Just be prepared for the slow shipping. ANd they mail it media mail.

I ordered it on 5/24.
They said it would ship on 6/1 -- but they acutally shipped it 6/5 and PROMISED I would have it in 3 business days. (even though they shipped it media mail which takes 14+ days??) 

Still have not rec'd it.

I understand they are a busy family. SO ARE WE!

I'm frustrated == this had better be a really good program! LOL


----------



## AR Transplant (Mar 20, 2004)

I rarely come here as my last just graduated from high school. We used this several years ago and used it more as a supplement than as a stand alone. As stated before, the pages were poorly copied and that was my main disappointment in the whole program.

If my dd does not use it for her children I will sell it here. I think it would be good to have around.

ar


----------



## joyfulheart (Mar 26, 2009)

It finally arrived today!

A few things-- the pages are copies of copies of copies.... some pages are very annoying to read. For the price, I did expect better quality-- sorry, this is a pet peeve of mine. They want to be publishing a curriculum they need to do it right. 

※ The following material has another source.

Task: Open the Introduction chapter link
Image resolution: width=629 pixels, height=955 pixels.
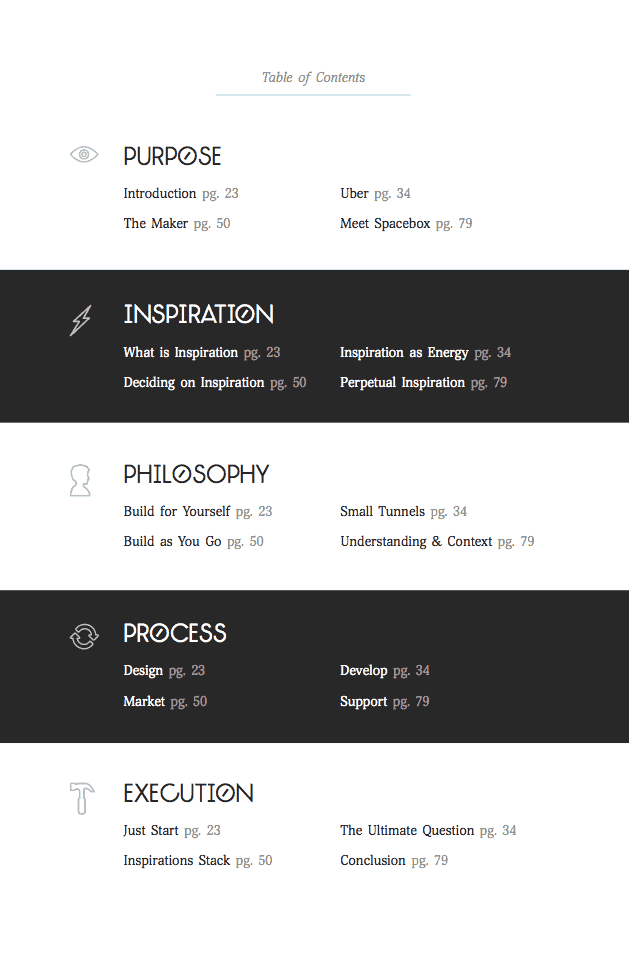Action: pos(160,194)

I bought both Prepare and Pray AND the second program, Blessed Assurance.

I bought NEW because when speaking with the publisher they assured me the newer one was updated with new info, better quality, etc.... BUT-- I have compared this NEW (more expensive) program to the used version that was purchased 5+ years ago by a local homeschooling family and there is no difference at all. Page for page is exactly the same. So, if you can find it used, do it-- and save some money!

Now ya'll are probably aware this is not a COMPLETE curriculum-- in my opinion, you need to add some math, phonics, etc... But it's cute and fun looking. I know my boys will enjoy it as a summertime thing. 

Just looking, I dont see how Prepare and Pray could be stretched to an entire year (but I am just looking-- maybe it's more meaty than it appears??), but looks great as a short filler (perfect for our summer!)

There are definately some great activities in this book-- things my boys are already excited to try-- things every child should learn. For that, it makes it worth the money.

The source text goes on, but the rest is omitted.